→ **Passage for review**
================================

Endemic of soul-crushing miseries

Pictorial Editorial

Asem Mustafa Awan: It is not an uncommon sight seeing people stand in long queues to get flour. The staple food of the nation is out of reach for millions who live below the poverty line. The queues are at Java Chowk in Islamabad at the beautiful sector I-9.
The queue is of people who have the money to buy whereas millions in flood-affected areas have no money and no food, having lost everything. No one really knows what really happens there. An urgent attention is needed to find out with evidence. The figures in the past presented to international donors were rejected with reports in the media about the large-scale embezzlement of aid items sent for the flood affectees.This is happening all over the country. In one instance,  a photographer was there to capture the queue of people and a wheelchair-bound person waiting in line for his turn.
There are plethora of policies that are never implemented. Words, intentions and promises remain unfilled. This picture depicts many things: hopelessness, despair and lack of opportunities presided over by the ineptness of leadership. A day in the life of an average person starts with low gas pressure, followed by a liter or a half liter of fuel to go to work. It doesn’t end here because next in line is the obtaining of clean drinking water from the filter plant denied to people for a long time.
All these things start the day for a common person that is at its wit’s end having endured this life for over a decade and more. The government instead of improving the lifestyle of the masses do no more than empty promises. The alternatives such as Solar panels, UPS (Uninterrupted Power Supply) and generators are there to combat power shortage. The use  of water purifiers for domestic use is promoted for protection against waterborne diseases namely Hepatitis. However, these alternatives are also getting out of the reach for an average person due to the inflationary rise in prices of such items. The day is not too far in the distance when people with no option will be forced to uproot the remaining forest for cooking and staying warm. The policymakers should look again at their policy priorities and implementation as this is not the Pakistan that the great Quaid Muhammad Ali Jinnah strived for. We simply should put everything to the recession. There are many countries that faced recession but sprung back to life and the examples are all around Pakistan.
The case studies of Bangladesh, India, and China are all in the recent past. Bangladesh is a poignant example with a stronger currency and an economy that has progressed in leaps and bounds in the last 50 years since its independence from Pakistan.
These two examples are directly related to Pakistan and a person is left to ask how the change of fortune has come about in these two countries while our ‘land of the pure’ remains In doldrums.
It is a fact that Pakistan is an agriculture-based country but it imports wheat. How this has come to be is the question the nation has been asking for very long. Something is wrong somewhere and what we are seeing and experiencing is just a tip of the iceberg.

The writer is a journalist based in Islamabad and writes on a wide range of issues.

================================

→ **Data records**
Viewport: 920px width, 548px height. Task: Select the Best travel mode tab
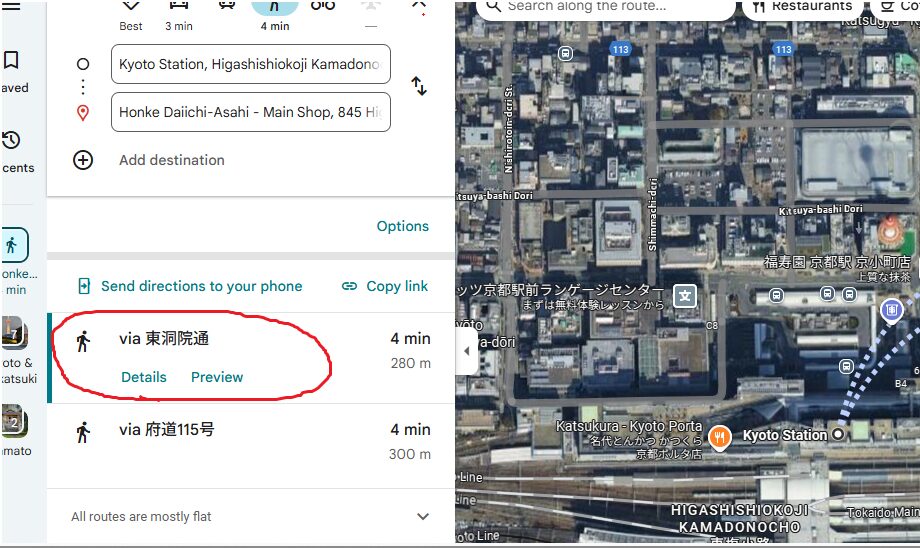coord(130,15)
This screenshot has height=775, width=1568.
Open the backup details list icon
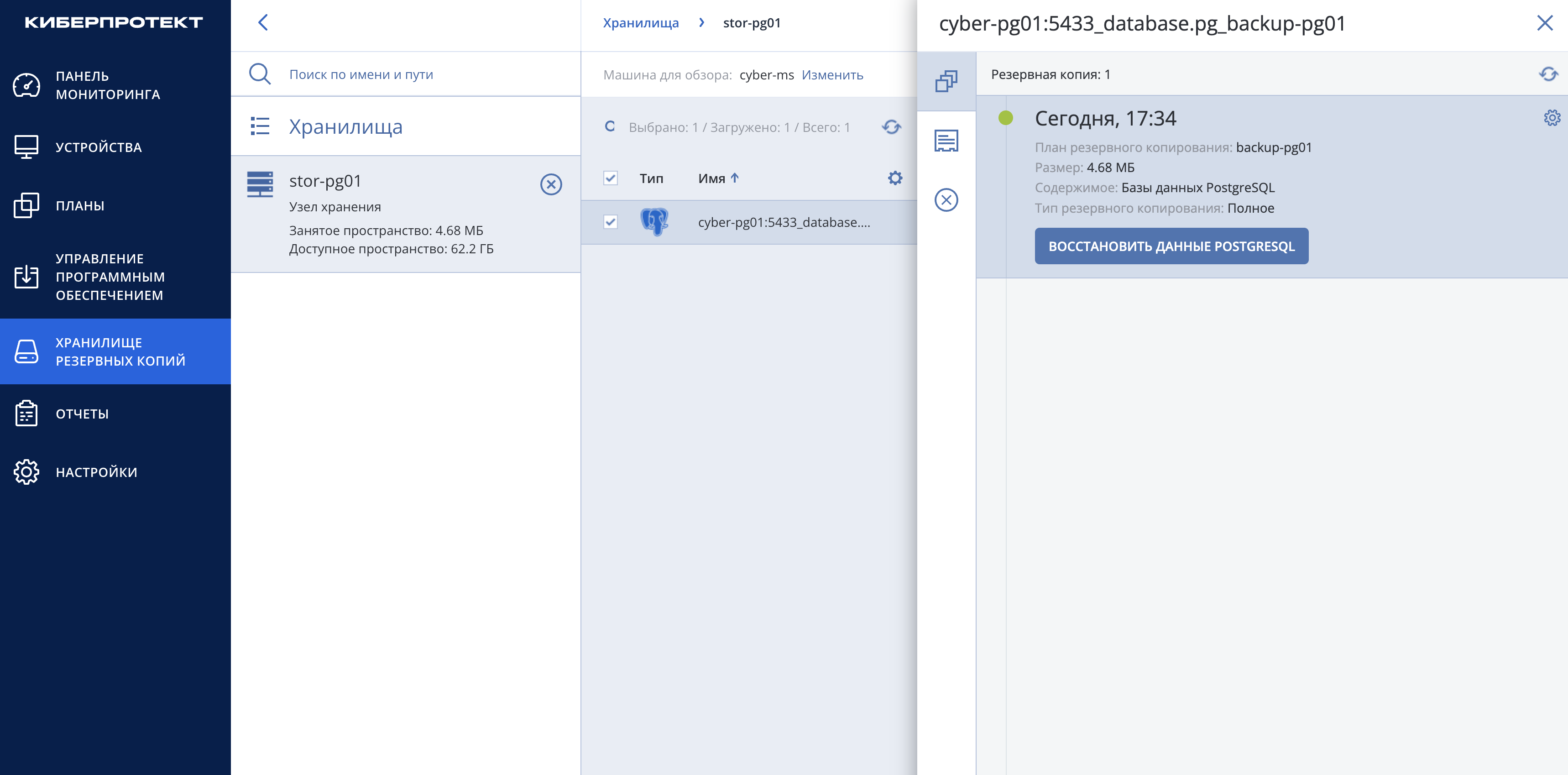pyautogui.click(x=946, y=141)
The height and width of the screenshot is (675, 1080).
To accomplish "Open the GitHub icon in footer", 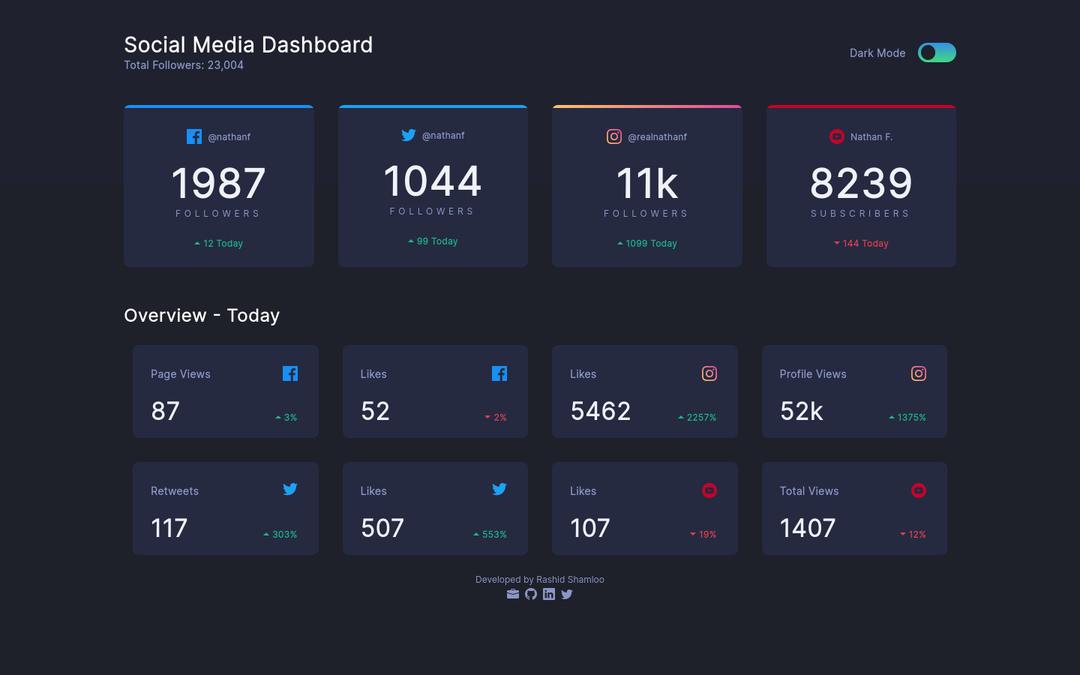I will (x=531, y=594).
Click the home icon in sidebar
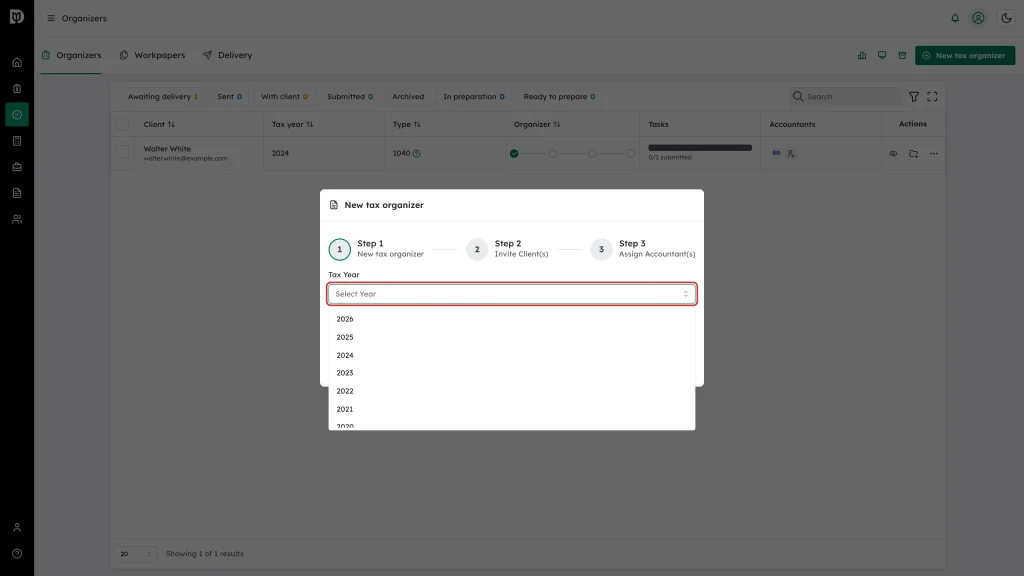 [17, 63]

================================

→ **Study questions**
- a) According to the editorial, why are solar panels, UPS units, generators, and water purifiers moving beyond the reach of an average person? Answer in one to three sentences.
- b) Revise the editorial's passage starting at "The case studies" and ending at "range of issues.", swapping "leaps and bounds" for "great strides".
These rows have no connection to the editorial.

→ **Solutions to the problems**
- a) These alternatives are becoming unaffordable for an average person because of the inflationary rise in the prices of such items.

- b)
The case studies of Bangladesh, India, and China are all in the recent past. Bangladesh is a poignant example with a stronger currency and an economy that has progressed in great strides in the last 50 years since its independence from Pakistan.
These two examples are directly related to Pakistan and a person is left to ask how the change of fortune has come about in these two countries while our ‘land of the pure’ remains In doldrums.
It is a fact that Pakistan is an agriculture-based country but it imports wheat. How this has come to be is the question the nation has been asking for very long. Something is wrong somewhere and what we are seeing and experiencing is just a tip of the iceberg.

The writer is a journalist based in Islamabad and writes on a wide range of issues.